The news of Michael Brown’s death in Ferguson, Missouri, spread like wildfire across the United States, quickly turning into a heated racial debate. The question has to be asked: is race still an issue in 2014?
Brown, an 18-year-old African American, was fatally shot by officer Darren Wilson, a white police officer. Wilson, responding to a call of a robbery, engaged in a confrontation with Brown which ultimately ended Brown’s life.
According to Mother Jones, a non-profit news organization, reports came out claiming “Brown was one of at least four unarmed black men who died at the hands of police in the last month alone.” The protests that followed the court’s decision not to indict Officer Wilson of any crime led to more racial unrest.
Because of similar cases such as those of Eric Garner and Trayvon Martin, where race was expected to have played a large role, people came to conclusion that race was the deciding factor in Brown’s death as well.
For example, Garner’s case received national attention after the New Yorker was put into an apparent chokehold by officer Daniel Pantaleo in July.
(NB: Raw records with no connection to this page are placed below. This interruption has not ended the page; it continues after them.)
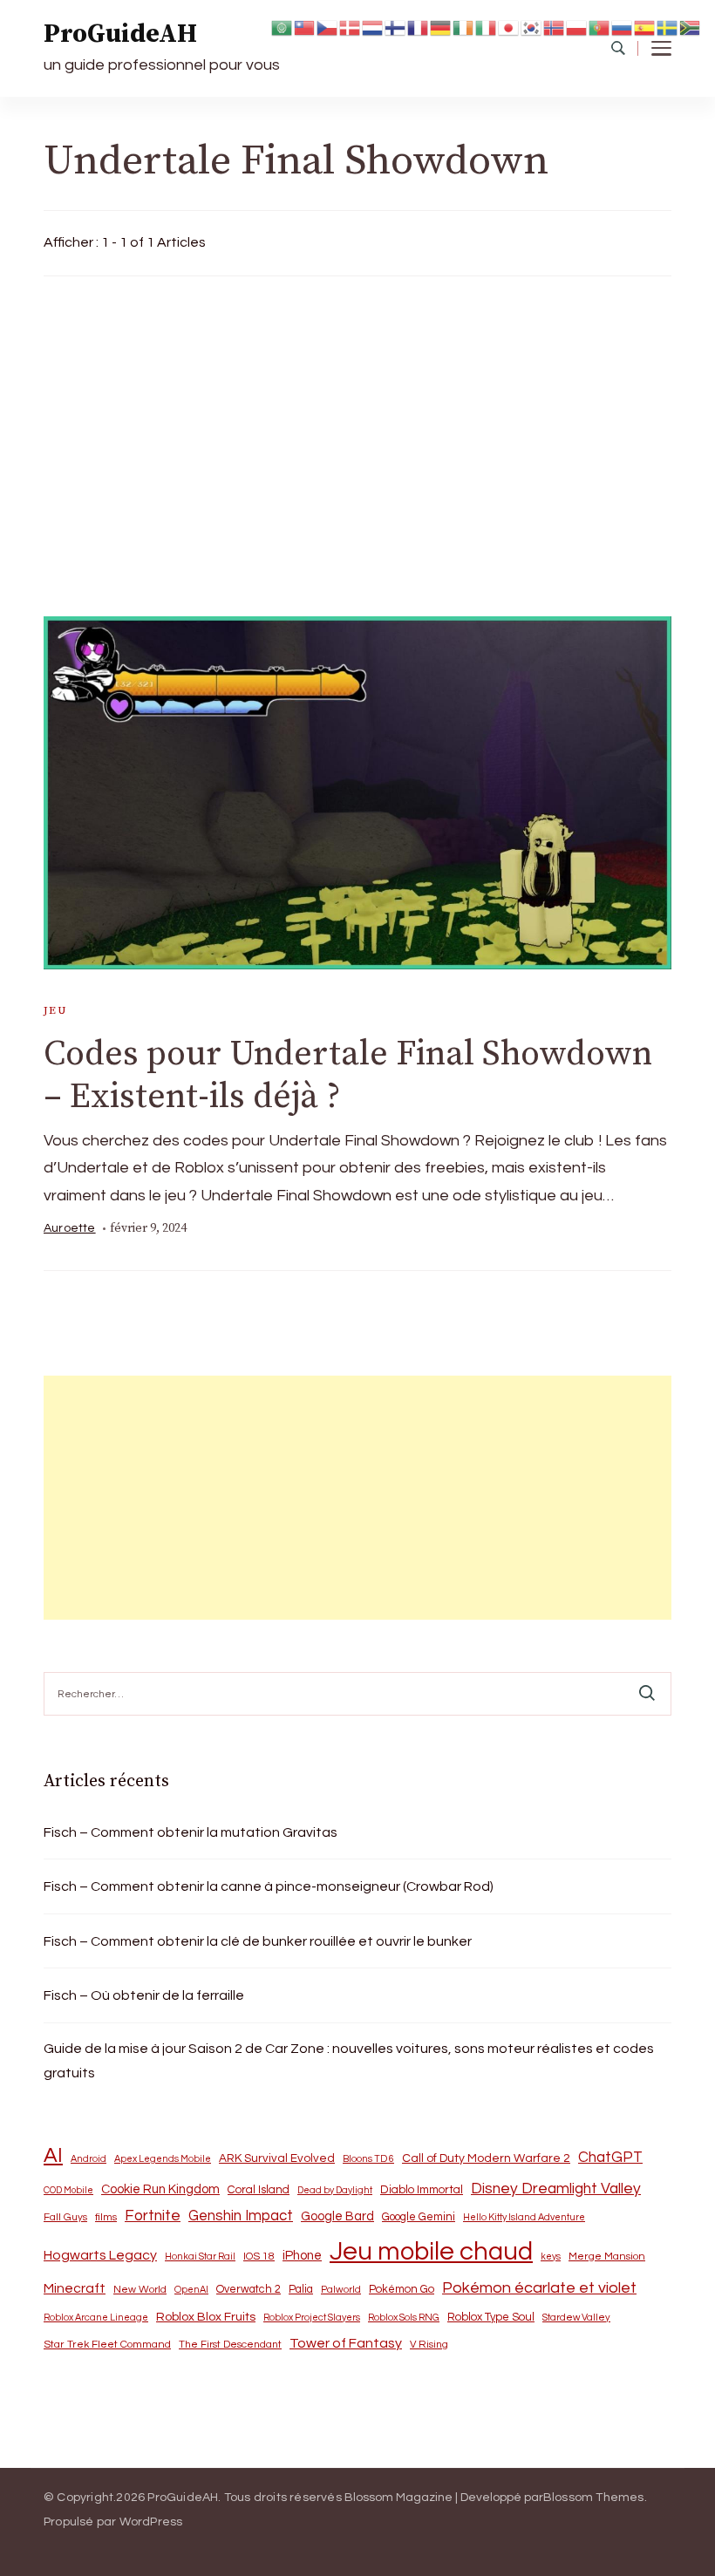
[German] (441, 26)
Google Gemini (418, 2217)
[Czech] (328, 26)
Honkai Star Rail (200, 2256)
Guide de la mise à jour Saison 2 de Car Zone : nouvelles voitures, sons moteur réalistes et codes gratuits (349, 2061)
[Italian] (486, 26)
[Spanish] (645, 26)
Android (88, 2159)
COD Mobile (68, 2190)
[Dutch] (373, 26)
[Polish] (577, 26)
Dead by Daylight (334, 2190)
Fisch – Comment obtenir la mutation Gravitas (190, 1832)
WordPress (151, 2522)
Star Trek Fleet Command (107, 2344)
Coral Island (258, 2190)
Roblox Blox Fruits (205, 2316)
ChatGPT (610, 2157)
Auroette (70, 1228)
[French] (418, 26)
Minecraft (75, 2288)
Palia (301, 2289)
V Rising (429, 2344)
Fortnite (152, 2216)
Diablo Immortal (421, 2190)
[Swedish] (668, 26)
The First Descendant (230, 2344)
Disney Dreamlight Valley (556, 2189)
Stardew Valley (576, 2317)
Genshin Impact (240, 2215)
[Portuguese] (600, 26)
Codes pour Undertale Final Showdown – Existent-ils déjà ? (348, 1075)
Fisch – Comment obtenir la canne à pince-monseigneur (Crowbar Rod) (269, 1886)
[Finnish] (396, 26)
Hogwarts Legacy (100, 2255)
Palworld (341, 2289)
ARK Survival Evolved (277, 2158)
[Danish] (350, 26)
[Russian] (622, 26)
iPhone (302, 2255)
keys (551, 2256)
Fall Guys (65, 2217)
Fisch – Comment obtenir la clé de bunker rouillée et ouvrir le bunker (258, 1941)
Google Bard (337, 2216)
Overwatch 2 (248, 2289)
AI (53, 2155)
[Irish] (464, 26)
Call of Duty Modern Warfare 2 (486, 2158)
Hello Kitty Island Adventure (524, 2217)
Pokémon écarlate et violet (539, 2288)
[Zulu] (690, 26)
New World (140, 2289)
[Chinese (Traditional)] (305, 26)
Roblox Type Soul (491, 2317)
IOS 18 (259, 2256)
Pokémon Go (401, 2289)
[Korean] (532, 26)
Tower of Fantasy (345, 2343)
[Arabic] (282, 26)
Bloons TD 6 (368, 2159)
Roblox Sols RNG (403, 2317)
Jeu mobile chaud (431, 2252)
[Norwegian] (554, 26)
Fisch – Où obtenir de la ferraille (144, 1995)
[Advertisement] (357, 442)
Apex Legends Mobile (162, 2159)
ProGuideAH (120, 34)
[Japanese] (509, 26)
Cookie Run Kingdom (160, 2189)
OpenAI (191, 2289)
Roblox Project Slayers (311, 2317)
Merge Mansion (607, 2256)
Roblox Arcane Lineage (96, 2317)
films (106, 2217)
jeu (55, 1010)
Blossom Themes (593, 2497)
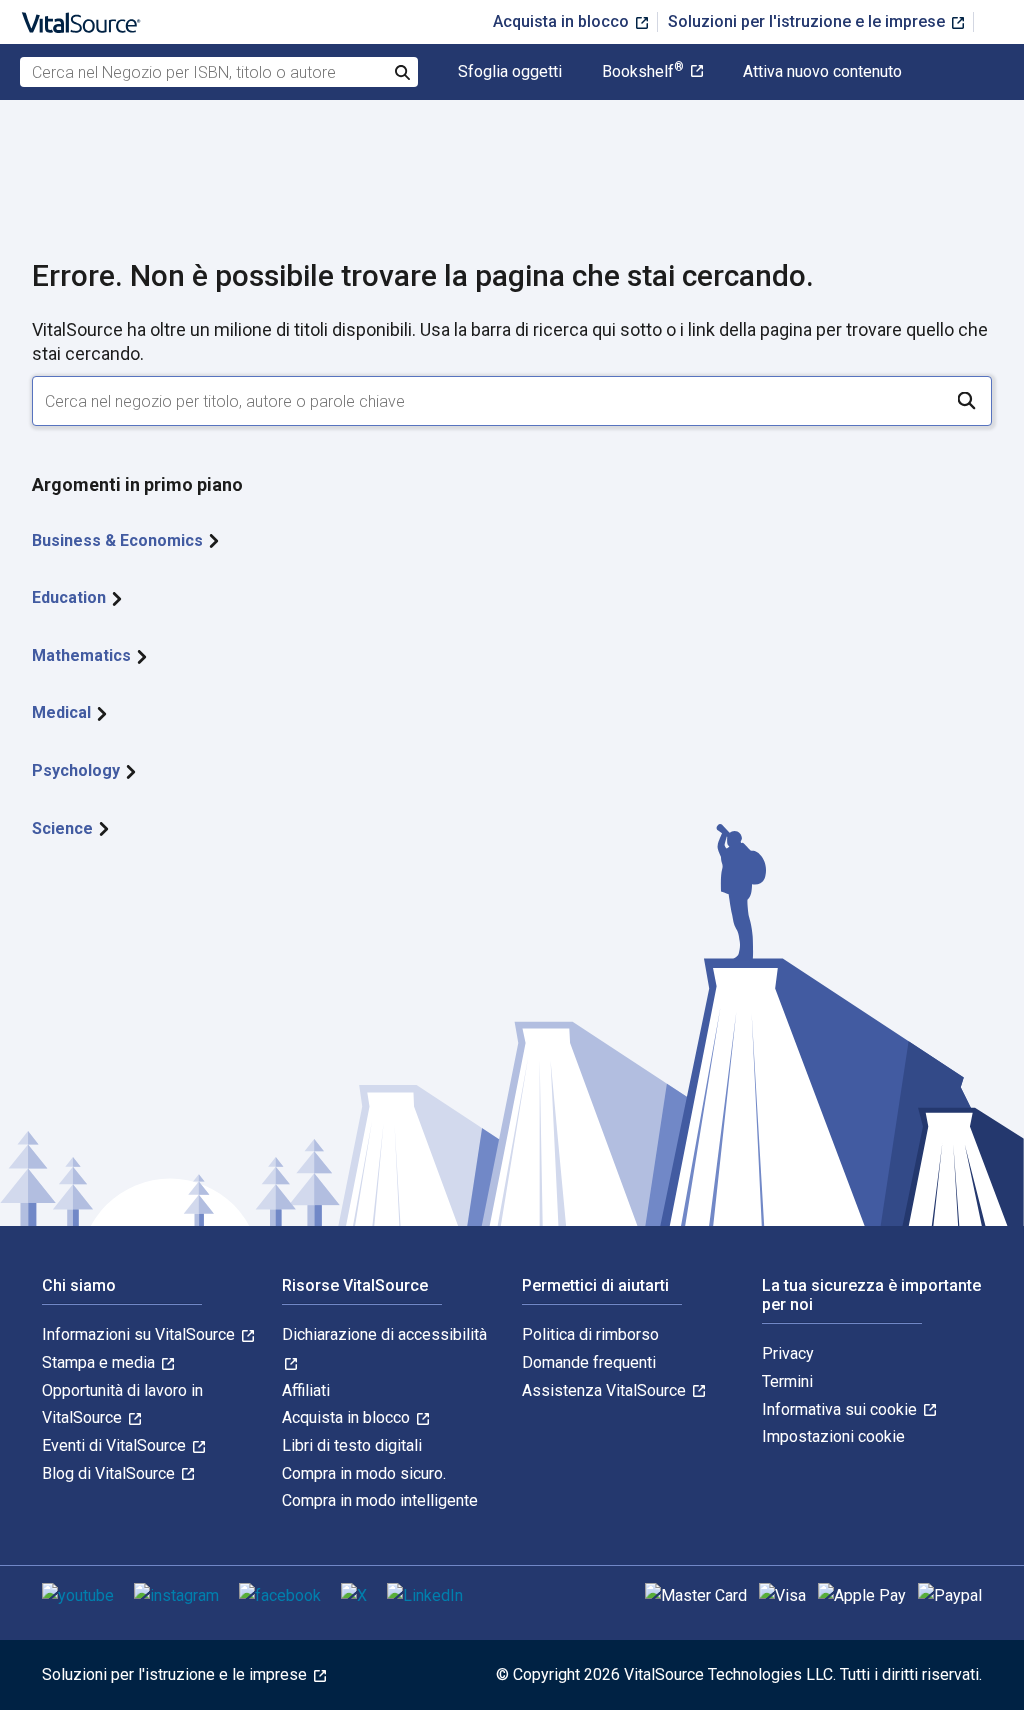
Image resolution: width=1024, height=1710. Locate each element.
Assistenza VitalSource (606, 1390)
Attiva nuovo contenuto (822, 72)
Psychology (78, 770)
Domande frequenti (589, 1362)
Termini (787, 1381)
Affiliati (306, 1390)
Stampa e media (100, 1362)
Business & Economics (119, 540)
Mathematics (83, 655)
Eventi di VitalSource (116, 1445)
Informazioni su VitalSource (140, 1334)
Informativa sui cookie (841, 1409)
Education (71, 597)
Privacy (788, 1353)
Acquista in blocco (563, 21)
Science (64, 828)
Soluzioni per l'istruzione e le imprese (808, 21)
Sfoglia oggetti (510, 72)
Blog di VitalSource (110, 1473)
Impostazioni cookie (833, 1436)
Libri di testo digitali (352, 1445)
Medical (63, 712)
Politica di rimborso (590, 1334)
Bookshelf (643, 72)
Garner died as a result. Like the case of Michael Brown, the grand jury’s decision not to indict Pantaleo raised high public protest across the country.
After the death of Trayvon Martin in 2012, a group of activists joined together to aid in raising awareness of the racial inequality involving such cases. Their cry: #BlackLivesMatter. The slogan started as call for action on social media which now has received nationwide attention with their website, BlackLivesMatter.com, and organized protests sweeping across the U.S. Due to recent cases of African American discrimination, Black Lives Matter has been plastered over social media and on posters of protesters. According to the organization, “Black Lives Matter is an ideological and political intervention in a world where Black lives are systematically and intentionally targeted for demise.”
Racial inequality has been around since the arrival of the first immigrants. Many presidents have attempted to resolve this question of inequality, but the issue still remains.
Recently, president Barack Obama stirred debate by issuing an executive order that would grant a path to citizenship to nearly five million undocumented immigrants.
His proposal would provide a quicker path to citizenship to the parents of those who were born in this country circumventing the process by which law abiding migrants are following to gain citizenship.
“I think [racial equality] will always get uglier before it gets better, that is just what history has taught us,” spanish teacher Carina De La Torre said.
“I think if we just promote it…with kindness, fairness and trying to look at people beyond color…that will definitely help.”
Principal Dan Serrano thinks that students – even at PHS – need to discuss racial equality and the Brown case.
“We should talk about it,” he said. “Just because [there is not an] effect on this school does not mean there is not one.”
To date, racial inequality has not been an issue on campus, but Serrano says he has seen situations where students felt the need to protest in support of civil rights.
During his tenure as McClintock High School’s principal in the early 2000s, students walked off campus to protest a Hispanic rights issue. Electing not to force the students to stay in school that day was a decision Serrano made for school safety, as he felt that forcing them to stay on campus could have escalated into a more serious situation.
Although, the diversity on our campus may or may not reflect the country as a whole, Arizona, with its proximity to the border, remains at the center of racial debate.